Thursday, December 03, 2009

Dispatch 50 North Minerva Reef

Nov 6 - Nov 12, 2009
Minerva Reef is a place we have both dreamed about for years. The
description of it always made us curious to see it and, as it is en route to New Zealand, it is frequently a stopping off point for yachts. Before we arrived, 22 yachts had been anchored inside the reef. There are both
North and South Minervas. They are the remains of old atolls which
have all but sunk into the sea leaving a very dangerous navigational obstacle, a nearly circular
reef which doesn’t even show at high tide. At low tide, the reef is visible a couple feet above the level of the ocean. There is one area of small sand beach and a navigational light
placed here by Tonga, the
titular owners of the reefs. When we approached by sea, it appeared to be a hole in the ocean which was calm; the boats anchored there looked for all the world like they were anchored in the middle of the ocean. While we had considered carrying on past the reef as our passage was going well, we decided to stop and have a look.

We had left Nuku’alofa in a very good wind on a very rainy day. The passage here was notable for reasonable winds and seas and gloriously, no seasickness!

Within North Minerva were anchored some boats that were friends of ours including our
friends of 4 years, Bruce and Alene on a boat called Migration. We pulled in, anchored (there is room for probably hundreds of boats here) and were immediately invited for hot showers and dinner aboard Migration. We had made dinner for them upon arrival to Nuku’alofa after their passage and it is such a luxury to be treated so well when one is sleep deprived and exhausted. We accepted. The next day we had a jubilant visit from them to invite us to a party the following day. With a little encouragement, they finally told us the reason for the party—they had become engaged that very morning! Bruce, ever the trickster, had thrown a bottle overboard with a message in it. He got Alene to notice the bottle and they fished it out. The
message said, “WYMM” (will you marry me) and she had said an enthusiastic “yes”! While we walked on the reef that afternoon, we told them that some other friends of ours also anchored here at Minerva were both ship’s captains and had performed a wedding ceremony at Suwarrow, legally marrying another cruising couple. Their eyes lit up but they needed to think about it more.

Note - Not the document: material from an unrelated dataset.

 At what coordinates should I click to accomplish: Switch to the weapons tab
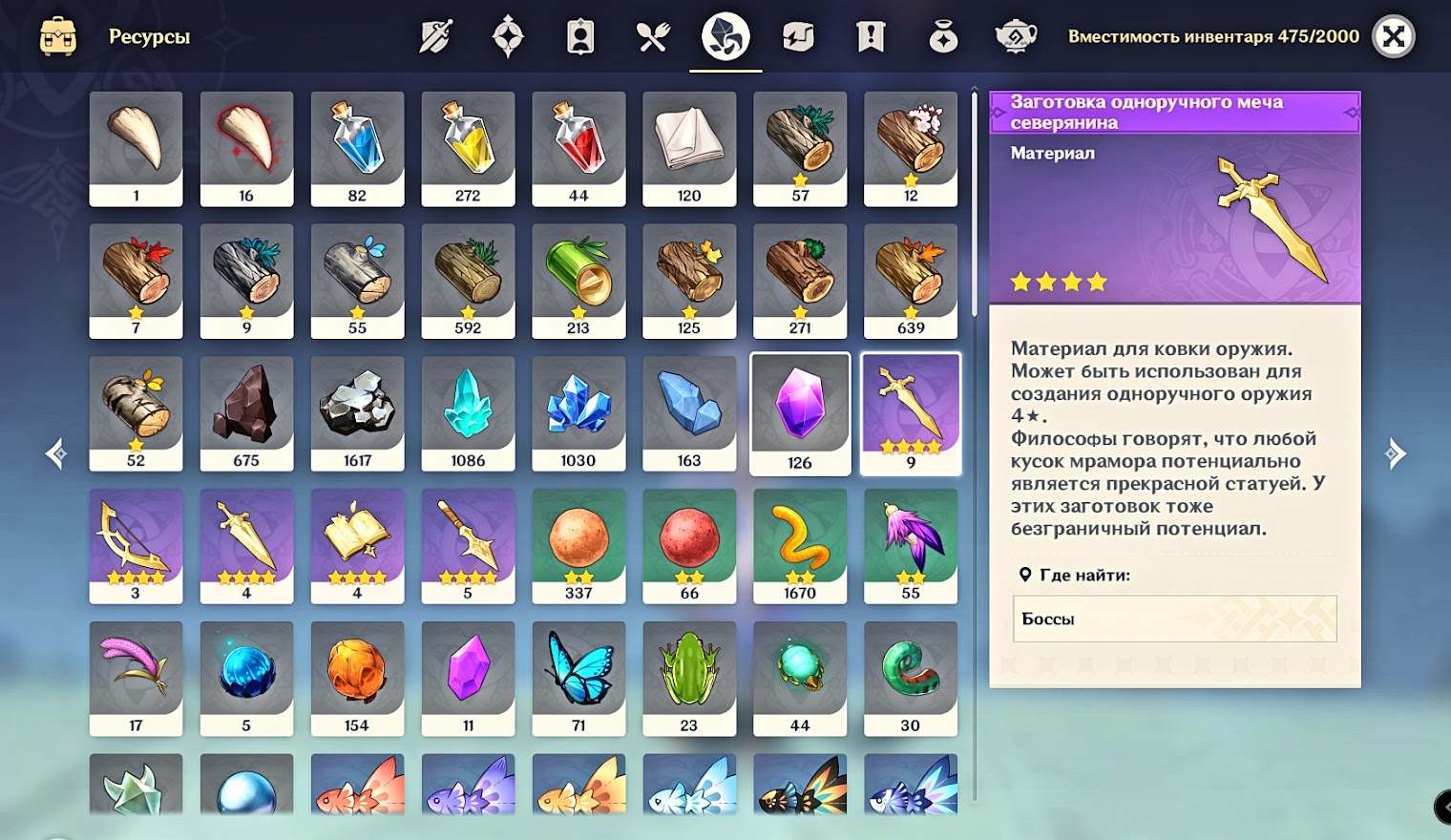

The reef is fascinating. We were able to walk on it at low tide. It was a few hundred feet wide blocking the ocean swells from reaching inside except for a little bobble at high tide. We snorkeled just inside the reef and found a little microenvironment there. As we swam back to our boats, we splashed quite a bit because we were cold and swimming hard. Alene called out “shark” when she saw the gray shark that had come to investigate the sudden splashing. As we stopped and hung in the water quietly, he swam silently away. Later we snorkeled outside the reef where we found gorgeous and healthy coral in abundance.

Bruce and Alene decided that the opportunity was too great to pass up and they decided to get married in the middle of the ocean. So within a day, the whole random group of boats
assembled there conspired to make a wedding. I made a 2 tiered white wedding cake as Alene

requested and decorated it with a little Ecuadorian couple woven from straw that we had on our boat as well as shells collected in Panama with Bruce and Alene. Everyone brought nibbles to enjoy after the midday wedding, performed on their trimaran, we all witnessed their union in one of the most remote places on earth. It was a stellar day. For the wedding reception, they motored their boat towing about 5
dingys and all the guests to the pass, anchored, and everyone snorkeled outside on the reef. What a day! We were so happy to be there to share that great moment with them.

While we were snorkeling another day, a New Zealand Air Force Orion airplane made several low passes over Minerva Reef. They called to each of the sailboats there to verify their identity. While on our passage to New Zealand we were flown over by a customs plane who also called
to us. While some may feel paranoid from the surveillance, we found the attention comforting—were we to have trouble en route to New Zealand, obviously they were aware of our presence and available to help. Eventually, it came time to leave and head on passage to New Zealand. Everyone takes this passage very seriously and we all watched the weather like hawks. Richard and I had engaged the services of a weather router to help us pick our moment to leave, but it still felt uncertain as nobody can know the weather for sure and several boats left the day before we did. As luck would have it, our delay meant we were just at the outside of the one major frontal system that passed through when we approached New Zealand.

The passage to NZ was very calm. We had been looking for a mild weather window and we found it. If anything, the problem was too little wind. We ended up motoring 113 hours to try to move forward on the calm seas with no wind. We sailed the rest of the time on light wind
except for one day where, although gales had been predicted (35-45 knot winds), and even our weather router wrote a special e-mail to warn us about this, we experienced nothing of the sort, no wind over 26 knots and that from behind, so we counted ourselves mighty lucky to have missed that little storm. Apparently, the weather was fairly extreme in NZ because we received a couple, “hang in there” type e-mails from friends assuming we’d really been blasted. We were not and for that we are eternally grateful. As Richard said, “It’s better to be lucky than good.” Our main frustration on the passage was the slow going, but, we were rewarded in the end with a passage without boat damage and arrival, at last, after 4 ½ years of travel with this as our destination, at the Bay of Islands, NZ. It is an amazing feeling to have achieved this final goal in our travels by boat.

Check-in to New Zealand was friendly, professional and efficient. Rumors had abounded about
the many things that would be scrutinized and removed from the boat, but the officials were polite and rational and, other than all fresh produce and our garbage, nothing was taken away.

So our next chapter includes travel in New Zealand to see more of the country and, possibly, if my license is finally approved (in the final stages at this point), some work here in the country. As always, our plans are fluid and we’ll continue to keep in touch.